• _INSTRUCTIONS TO FOLLOW_
The data must be returned in full, with no character altered.

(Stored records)
· · · · · · ·

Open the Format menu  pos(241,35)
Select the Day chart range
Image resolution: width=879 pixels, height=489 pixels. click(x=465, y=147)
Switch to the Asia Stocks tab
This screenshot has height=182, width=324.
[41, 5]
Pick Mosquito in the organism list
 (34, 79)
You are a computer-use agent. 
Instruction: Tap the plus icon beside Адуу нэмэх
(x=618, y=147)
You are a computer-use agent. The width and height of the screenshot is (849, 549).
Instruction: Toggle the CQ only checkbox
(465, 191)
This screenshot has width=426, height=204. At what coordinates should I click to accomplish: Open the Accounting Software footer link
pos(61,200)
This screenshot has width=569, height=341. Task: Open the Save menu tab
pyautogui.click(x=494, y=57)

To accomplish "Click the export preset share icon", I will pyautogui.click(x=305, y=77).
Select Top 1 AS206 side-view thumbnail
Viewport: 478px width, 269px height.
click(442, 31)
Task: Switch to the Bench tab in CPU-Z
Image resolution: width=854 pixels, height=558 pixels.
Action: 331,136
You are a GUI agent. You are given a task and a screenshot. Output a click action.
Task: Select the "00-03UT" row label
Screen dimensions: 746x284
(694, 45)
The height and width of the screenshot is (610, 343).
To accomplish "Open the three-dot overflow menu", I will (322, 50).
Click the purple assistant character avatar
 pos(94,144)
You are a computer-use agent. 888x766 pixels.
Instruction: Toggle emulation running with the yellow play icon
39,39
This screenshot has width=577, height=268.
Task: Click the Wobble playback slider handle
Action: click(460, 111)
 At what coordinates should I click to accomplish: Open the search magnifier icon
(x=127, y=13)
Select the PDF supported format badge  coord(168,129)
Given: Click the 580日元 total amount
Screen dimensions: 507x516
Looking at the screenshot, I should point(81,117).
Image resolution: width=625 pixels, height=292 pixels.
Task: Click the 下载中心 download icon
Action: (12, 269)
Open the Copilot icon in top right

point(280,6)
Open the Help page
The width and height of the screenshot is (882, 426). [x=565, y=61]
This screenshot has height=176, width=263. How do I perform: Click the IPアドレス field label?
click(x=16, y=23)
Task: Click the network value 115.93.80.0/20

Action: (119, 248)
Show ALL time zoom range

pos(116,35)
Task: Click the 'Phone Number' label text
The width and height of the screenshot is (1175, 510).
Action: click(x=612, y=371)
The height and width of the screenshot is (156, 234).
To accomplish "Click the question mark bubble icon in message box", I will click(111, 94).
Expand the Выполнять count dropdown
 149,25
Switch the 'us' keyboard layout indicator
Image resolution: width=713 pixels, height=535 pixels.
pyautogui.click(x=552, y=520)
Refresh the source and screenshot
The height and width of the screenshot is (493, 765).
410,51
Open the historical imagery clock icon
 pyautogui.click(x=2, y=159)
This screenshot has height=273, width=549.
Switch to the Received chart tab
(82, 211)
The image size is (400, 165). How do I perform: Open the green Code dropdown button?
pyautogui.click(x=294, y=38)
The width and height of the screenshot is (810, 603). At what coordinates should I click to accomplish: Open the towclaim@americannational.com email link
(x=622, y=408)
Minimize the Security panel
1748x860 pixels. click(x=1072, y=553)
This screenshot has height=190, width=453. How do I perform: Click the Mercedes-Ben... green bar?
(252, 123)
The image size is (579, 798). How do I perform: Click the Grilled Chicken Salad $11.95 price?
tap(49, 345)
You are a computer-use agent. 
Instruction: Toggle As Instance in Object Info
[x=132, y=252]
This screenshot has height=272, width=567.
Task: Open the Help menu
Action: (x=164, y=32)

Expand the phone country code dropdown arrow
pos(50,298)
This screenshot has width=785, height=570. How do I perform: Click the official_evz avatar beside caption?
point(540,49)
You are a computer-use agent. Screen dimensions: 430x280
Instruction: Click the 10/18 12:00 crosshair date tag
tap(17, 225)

· · · · · · ·

• _WRITTEN ANSWER_
Open the Format menu  pos(241,35)
Select the Day chart range
Image resolution: width=879 pixels, height=489 pixels. click(x=465, y=147)
Switch to the Asia Stocks tab
This screenshot has height=182, width=324.
[41, 5]
Pick Mosquito in the organism list
 (34, 79)
You are a computer-use agent. 
Instruction: Tap the plus icon beside Адуу нэмэх
(x=618, y=147)
You are a computer-use agent. The width and height of the screenshot is (849, 549).
Instruction: Toggle the CQ only checkbox
(465, 191)
This screenshot has width=426, height=204. At what coordinates should I click to accomplish: Open the Accounting Software footer link
pos(61,200)
This screenshot has width=569, height=341. Task: Open the Save menu tab
pyautogui.click(x=494, y=57)

To accomplish "Click the export preset share icon", I will pyautogui.click(x=305, y=77).
Select Top 1 AS206 side-view thumbnail
Viewport: 478px width, 269px height.
click(442, 31)
Task: Switch to the Bench tab in CPU-Z
Image resolution: width=854 pixels, height=558 pixels.
Action: 331,136
You are a GUI agent. You are given a task and a screenshot. Output a click action.
Task: Select the "00-03UT" row label
Screen dimensions: 746x284
(694, 45)
The height and width of the screenshot is (610, 343).
To accomplish "Open the three-dot overflow menu", I will (322, 50).
Click the purple assistant character avatar
 pos(94,144)
You are a computer-use agent. 888x766 pixels.
Instruction: Toggle emulation running with the yellow play icon
39,39
This screenshot has width=577, height=268.
Task: Click the Wobble playback slider handle
Action: click(460, 111)
 At what coordinates should I click to accomplish: Open the search magnifier icon
(x=127, y=13)
Select the PDF supported format badge  coord(168,129)
Given: Click the 580日元 total amount
Screen dimensions: 507x516
Looking at the screenshot, I should point(81,117).
Image resolution: width=625 pixels, height=292 pixels.
Task: Click the 下载中心 download icon
Action: (12, 269)
Open the Copilot icon in top right

point(280,6)
Open the Help page
The width and height of the screenshot is (882, 426). [x=565, y=61]
This screenshot has height=176, width=263. How do I perform: Click the IPアドレス field label?
click(x=16, y=23)
Task: Click the network value 115.93.80.0/20

Action: (119, 248)
Show ALL time zoom range

pos(116,35)
Task: Click the 'Phone Number' label text
The width and height of the screenshot is (1175, 510).
Action: click(x=612, y=371)
The height and width of the screenshot is (156, 234).
To accomplish "Click the question mark bubble icon in message box", I will click(111, 94).
Expand the Выполнять count dropdown
 149,25
Switch the 'us' keyboard layout indicator
Image resolution: width=713 pixels, height=535 pixels.
pyautogui.click(x=552, y=520)
Refresh the source and screenshot
The height and width of the screenshot is (493, 765).
410,51
Open the historical imagery clock icon
 pyautogui.click(x=2, y=159)
This screenshot has height=273, width=549.
Switch to the Received chart tab
(82, 211)
The image size is (400, 165). How do I perform: Open the green Code dropdown button?
pyautogui.click(x=294, y=38)
The width and height of the screenshot is (810, 603). At what coordinates should I click to accomplish: Open the towclaim@americannational.com email link
(x=622, y=408)
Minimize the Security panel
1748x860 pixels. click(x=1072, y=553)
This screenshot has height=190, width=453. How do I perform: Click the Mercedes-Ben... green bar?
(252, 123)
The image size is (579, 798). How do I perform: Click the Grilled Chicken Salad $11.95 price?
tap(49, 345)
You are a computer-use agent. 
Instruction: Toggle As Instance in Object Info
[x=132, y=252]
This screenshot has height=272, width=567.
Task: Open the Help menu
Action: (x=164, y=32)

Expand the phone country code dropdown arrow
pos(50,298)
This screenshot has width=785, height=570. How do I perform: Click the official_evz avatar beside caption?
point(540,49)
You are a computer-use agent. Screen dimensions: 430x280
Instruction: Click the 10/18 12:00 crosshair date tag
tap(17, 225)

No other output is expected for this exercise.